Service Map Service Map

Click on Traces on the right-hand side menu. Then select one of the slower running traces. It should look like the following example:

Trace Trace

The trace shows all the interactions that our application executed to return an answer to the users question (i.e. “How much memory does the NVIDIA H200 have?”)

For example, we can see where our application performed a similarity search to look for documents related to the question at hand in the Weaviate vector database.

We can also see how the application created a prompt to send to the LLM, including the context that was retrieved from the vector database:

Prompt Template Prompt Template

Note: if you don’t see the chat and invoke_workflow AI interactions in the trace waterfall view, or you don’t see the AI details tab on the right-hand side, ask your instructor about the superpowers which need to be enabled.
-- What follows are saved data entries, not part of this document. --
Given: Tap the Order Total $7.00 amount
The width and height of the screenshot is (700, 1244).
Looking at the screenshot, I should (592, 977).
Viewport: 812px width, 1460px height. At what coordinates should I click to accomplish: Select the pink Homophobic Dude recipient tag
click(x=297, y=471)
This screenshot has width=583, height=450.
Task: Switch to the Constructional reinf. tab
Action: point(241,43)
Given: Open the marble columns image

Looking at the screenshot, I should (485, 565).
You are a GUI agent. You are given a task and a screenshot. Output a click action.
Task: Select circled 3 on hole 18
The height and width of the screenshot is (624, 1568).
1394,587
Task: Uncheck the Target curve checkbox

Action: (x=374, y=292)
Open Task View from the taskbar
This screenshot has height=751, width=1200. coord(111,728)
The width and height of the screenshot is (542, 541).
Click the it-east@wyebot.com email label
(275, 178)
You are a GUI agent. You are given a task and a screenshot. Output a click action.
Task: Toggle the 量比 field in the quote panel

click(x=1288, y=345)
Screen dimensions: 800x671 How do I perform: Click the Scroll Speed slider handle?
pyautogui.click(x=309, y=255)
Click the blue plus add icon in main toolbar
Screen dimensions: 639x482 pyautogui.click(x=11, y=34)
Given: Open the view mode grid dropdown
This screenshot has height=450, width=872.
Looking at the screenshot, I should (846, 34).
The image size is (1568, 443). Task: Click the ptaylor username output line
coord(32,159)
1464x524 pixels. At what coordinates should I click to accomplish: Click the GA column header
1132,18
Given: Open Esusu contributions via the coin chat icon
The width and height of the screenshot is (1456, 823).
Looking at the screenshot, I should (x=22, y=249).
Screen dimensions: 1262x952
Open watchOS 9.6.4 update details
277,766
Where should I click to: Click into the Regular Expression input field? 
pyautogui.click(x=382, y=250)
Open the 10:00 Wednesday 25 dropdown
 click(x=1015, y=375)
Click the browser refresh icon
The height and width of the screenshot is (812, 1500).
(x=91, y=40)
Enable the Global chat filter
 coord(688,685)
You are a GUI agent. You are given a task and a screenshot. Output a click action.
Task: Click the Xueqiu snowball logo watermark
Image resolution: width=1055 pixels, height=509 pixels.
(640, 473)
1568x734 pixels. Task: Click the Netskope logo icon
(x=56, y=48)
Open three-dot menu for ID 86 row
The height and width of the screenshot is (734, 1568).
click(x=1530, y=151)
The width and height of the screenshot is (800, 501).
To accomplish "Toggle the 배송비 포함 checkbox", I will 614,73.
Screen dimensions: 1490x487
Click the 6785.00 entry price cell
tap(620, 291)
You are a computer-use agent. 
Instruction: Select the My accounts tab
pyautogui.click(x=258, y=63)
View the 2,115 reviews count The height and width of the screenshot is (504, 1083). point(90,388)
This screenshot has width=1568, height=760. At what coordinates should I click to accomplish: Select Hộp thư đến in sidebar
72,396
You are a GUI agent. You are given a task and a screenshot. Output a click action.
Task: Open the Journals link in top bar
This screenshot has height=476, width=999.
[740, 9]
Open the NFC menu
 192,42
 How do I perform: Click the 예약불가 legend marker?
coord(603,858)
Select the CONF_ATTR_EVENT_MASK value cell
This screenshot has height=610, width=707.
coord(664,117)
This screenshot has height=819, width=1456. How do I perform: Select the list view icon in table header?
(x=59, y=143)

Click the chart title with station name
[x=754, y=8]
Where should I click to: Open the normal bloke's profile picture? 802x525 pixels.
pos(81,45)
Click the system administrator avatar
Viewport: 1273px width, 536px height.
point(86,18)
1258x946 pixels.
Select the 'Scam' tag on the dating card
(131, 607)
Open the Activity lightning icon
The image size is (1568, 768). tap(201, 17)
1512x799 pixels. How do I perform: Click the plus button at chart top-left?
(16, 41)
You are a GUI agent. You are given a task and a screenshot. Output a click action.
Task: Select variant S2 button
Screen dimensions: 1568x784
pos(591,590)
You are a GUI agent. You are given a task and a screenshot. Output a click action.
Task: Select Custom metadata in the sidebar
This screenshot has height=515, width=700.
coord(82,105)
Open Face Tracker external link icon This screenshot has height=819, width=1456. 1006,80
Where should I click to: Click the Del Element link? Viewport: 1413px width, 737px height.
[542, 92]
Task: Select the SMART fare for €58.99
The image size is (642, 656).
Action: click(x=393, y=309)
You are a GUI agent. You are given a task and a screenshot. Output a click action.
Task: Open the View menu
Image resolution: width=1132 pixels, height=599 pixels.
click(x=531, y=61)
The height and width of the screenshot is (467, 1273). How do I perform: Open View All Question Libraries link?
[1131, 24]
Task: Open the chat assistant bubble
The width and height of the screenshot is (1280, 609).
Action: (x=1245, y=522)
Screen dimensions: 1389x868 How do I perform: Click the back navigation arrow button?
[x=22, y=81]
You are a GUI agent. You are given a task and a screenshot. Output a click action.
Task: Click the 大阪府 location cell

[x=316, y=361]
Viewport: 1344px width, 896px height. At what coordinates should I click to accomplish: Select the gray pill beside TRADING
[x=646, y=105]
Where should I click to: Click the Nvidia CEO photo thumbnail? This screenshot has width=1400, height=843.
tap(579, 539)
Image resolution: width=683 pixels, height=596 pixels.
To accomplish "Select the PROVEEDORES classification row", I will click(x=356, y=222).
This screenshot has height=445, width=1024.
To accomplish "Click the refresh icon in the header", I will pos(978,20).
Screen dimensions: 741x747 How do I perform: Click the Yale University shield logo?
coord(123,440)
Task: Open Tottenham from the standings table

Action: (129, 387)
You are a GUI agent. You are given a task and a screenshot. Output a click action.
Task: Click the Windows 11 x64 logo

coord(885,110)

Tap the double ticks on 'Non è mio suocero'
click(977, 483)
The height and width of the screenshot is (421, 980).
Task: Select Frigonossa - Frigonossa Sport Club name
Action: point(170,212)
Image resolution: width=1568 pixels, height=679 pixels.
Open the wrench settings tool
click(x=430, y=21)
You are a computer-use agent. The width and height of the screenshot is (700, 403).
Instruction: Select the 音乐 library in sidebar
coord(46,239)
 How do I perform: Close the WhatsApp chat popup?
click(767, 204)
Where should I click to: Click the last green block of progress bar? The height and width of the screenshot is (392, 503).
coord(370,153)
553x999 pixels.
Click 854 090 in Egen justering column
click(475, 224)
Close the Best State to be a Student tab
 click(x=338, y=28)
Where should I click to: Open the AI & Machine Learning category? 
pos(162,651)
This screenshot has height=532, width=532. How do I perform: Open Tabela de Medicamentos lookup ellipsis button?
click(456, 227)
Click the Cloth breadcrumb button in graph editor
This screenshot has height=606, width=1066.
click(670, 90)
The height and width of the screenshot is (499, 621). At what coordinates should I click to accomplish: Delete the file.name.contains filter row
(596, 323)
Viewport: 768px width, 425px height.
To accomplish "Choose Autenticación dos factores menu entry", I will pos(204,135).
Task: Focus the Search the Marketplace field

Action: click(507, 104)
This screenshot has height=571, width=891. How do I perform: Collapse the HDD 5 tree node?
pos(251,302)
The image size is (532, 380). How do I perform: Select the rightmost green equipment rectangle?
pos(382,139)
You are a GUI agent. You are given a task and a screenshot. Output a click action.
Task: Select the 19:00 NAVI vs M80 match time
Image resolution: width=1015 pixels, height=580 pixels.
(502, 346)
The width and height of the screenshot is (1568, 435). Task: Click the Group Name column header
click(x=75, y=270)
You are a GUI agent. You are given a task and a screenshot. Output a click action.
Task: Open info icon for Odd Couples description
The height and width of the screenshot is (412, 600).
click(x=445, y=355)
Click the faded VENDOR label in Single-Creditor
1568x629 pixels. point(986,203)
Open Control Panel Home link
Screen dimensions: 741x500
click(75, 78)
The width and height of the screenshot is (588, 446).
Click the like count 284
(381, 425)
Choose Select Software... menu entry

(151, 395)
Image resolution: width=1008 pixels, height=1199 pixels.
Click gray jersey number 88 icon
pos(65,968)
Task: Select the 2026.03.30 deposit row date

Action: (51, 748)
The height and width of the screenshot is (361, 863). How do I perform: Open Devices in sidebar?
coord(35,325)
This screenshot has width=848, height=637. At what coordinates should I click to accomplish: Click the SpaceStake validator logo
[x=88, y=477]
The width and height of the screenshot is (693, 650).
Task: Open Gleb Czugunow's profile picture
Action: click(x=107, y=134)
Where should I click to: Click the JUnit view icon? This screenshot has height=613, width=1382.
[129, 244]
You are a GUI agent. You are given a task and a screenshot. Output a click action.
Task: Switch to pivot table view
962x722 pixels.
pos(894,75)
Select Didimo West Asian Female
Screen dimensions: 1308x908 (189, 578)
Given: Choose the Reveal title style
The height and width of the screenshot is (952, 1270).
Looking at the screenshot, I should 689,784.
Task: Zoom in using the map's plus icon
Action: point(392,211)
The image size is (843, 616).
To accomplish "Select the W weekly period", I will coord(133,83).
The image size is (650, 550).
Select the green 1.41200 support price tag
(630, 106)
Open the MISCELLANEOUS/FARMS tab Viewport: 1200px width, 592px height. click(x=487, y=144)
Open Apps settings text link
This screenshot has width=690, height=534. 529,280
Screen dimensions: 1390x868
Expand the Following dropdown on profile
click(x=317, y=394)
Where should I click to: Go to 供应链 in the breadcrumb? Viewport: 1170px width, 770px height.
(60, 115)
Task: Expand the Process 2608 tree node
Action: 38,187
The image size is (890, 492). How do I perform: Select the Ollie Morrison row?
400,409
Finally, we can see the response from the LLM, the time it took, and the number of input and output tokens utilized:

LLM Response LLM Response

Confirm Metrics are Sent to Splunk

Navigate to Dashboards in Splunk Observability Cloud, then search for the Cisco AI PODs Dashboard, which is included in the Built-in dashboard groups. Navigate to the NIM FOR LLMS tab and ensure the dashboard is filtered on your OpenShift cluster name. The charts should be populated as in the following example:

NIM LLMS Dashboard NIM LLMS Dashboard

Last Modified Feb 18, 2026

Wrap-Up

5 minutes  

Wrap-Up

We hope you enjoyed this workshop, which provided hands-on experience deploying and working with several of the technologies that are used to monitor Cisco AI PODs with Splunk Observability Cloud. Specifically, you had the opportunity to:

  • Work with a RedHat OpenShift cluster with GPU-based worker nodes.
  • Work with the NVIDIA NIM Operator and NVIDIA GPU Operator.
  • Work with Large Language Models (LLMs) deployed using NVIDIA NIM to the cluster.
  • Deploy the OpenTelemetry Collector in the Red Hat OpenShift cluster.
  • Add Prometheus receivers to the collector to ingest infrastructure metrics.
  • Monitor the Weaviate vector database in the cluster.
  • Configure monitoring for Pure Storage metrics using Prometheus.
  • Instrument Python services that interact with Large Language Models (LLMs) with OpenTelemetry.
  • Understand which details which OpenTelemetry captures in the trace from applications that interact with LLMs.